Thursday, May 29, 2003

America at it's most narrow-minded!

New York Times reporter Chris Hedges had been asked to deliver a speech speech at the Rockford College's graduation ceremony. He gave an speech on the feelings of brotherhood created by war, the content of which should not have been too surprising to the graduates or to their family.

Well, the audience behaved very badly from the get-go, shouting him down, yelling slogans, using horns to drown him out - three students actually stormed the stage! His mike was cut twice but hooked up again after a few minutes. Some students cried, others walked out. Afterwards, Hedges had to be escorted from campus under protection of campus security.
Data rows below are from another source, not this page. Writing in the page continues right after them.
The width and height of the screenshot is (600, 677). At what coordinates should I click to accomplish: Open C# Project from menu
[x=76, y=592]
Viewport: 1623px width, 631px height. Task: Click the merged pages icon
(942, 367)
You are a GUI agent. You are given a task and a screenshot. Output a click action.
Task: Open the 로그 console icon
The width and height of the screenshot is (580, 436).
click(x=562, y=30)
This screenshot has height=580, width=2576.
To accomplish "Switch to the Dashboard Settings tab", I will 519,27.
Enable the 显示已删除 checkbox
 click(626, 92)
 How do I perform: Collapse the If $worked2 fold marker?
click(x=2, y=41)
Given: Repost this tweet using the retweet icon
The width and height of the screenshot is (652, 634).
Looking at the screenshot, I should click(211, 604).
That story in itself shows up the superpatriot laager mentality quite well, as does the newspaper headline of the local paper: Speaker disrupts RC graduation (actually, some members of the audience disrupted the graduation ceremony, Hedges was simply doing what he had been invited to do: give a speech).

If you want a really frightening look at the mood and mindset of middle America, have a look at the posts on this forum of the local Rockford paper.

Read the views and xenophobic beliefs held by many in this community, views and beliefs which they wish to export to the rest of the world with evangelical fervour.

Read em and weep...



Chris Hedges was interviewed 4 days later over this debacle. He says: You know, as I looked out on the crowd, that is exactly what my book is about. It is about the suspension of individual conscience, and probably consciousness, for the contagion of the crowd for that euphoria that comes with patriotism. The tragedy is that - and I've seen it in conflict after conflict or society after society that plunges into war - with that kind of rabid nationalism comes racism and intolerance and a dehumanization of the other. And it's an emotional response. People find a kind of ecstasy, a kind of belonging, a kind of obliteration of their alienation in that patriotic fervor that always does come in war time.



As I gave my talk and I looked out on the crowd, I was essentially witnessing things that I had witnessed in the Plaza de Mayo in Argentina or in squares in Belgrade or anywhere else. Crowds, especially crowds that become hunting packs are very frightening. People chanted the kind of clichés and aphorisms and jingles that are handed to you by the state. ''God Bless America'' or people were chanting ''send him to France'' - this kind of stuff and that kind of contagion leads ultimately to tyranny, it's very dangerous and it has to be stopped. I've seen it in effect and take over countries. But of course, it breaks my heart when I see it in my country. That's essentially what I was looking at was in some ways a mirror of what I was trying to speak about.
More here.



Who should we fear more, I wonder, Arab extremists or American extremists???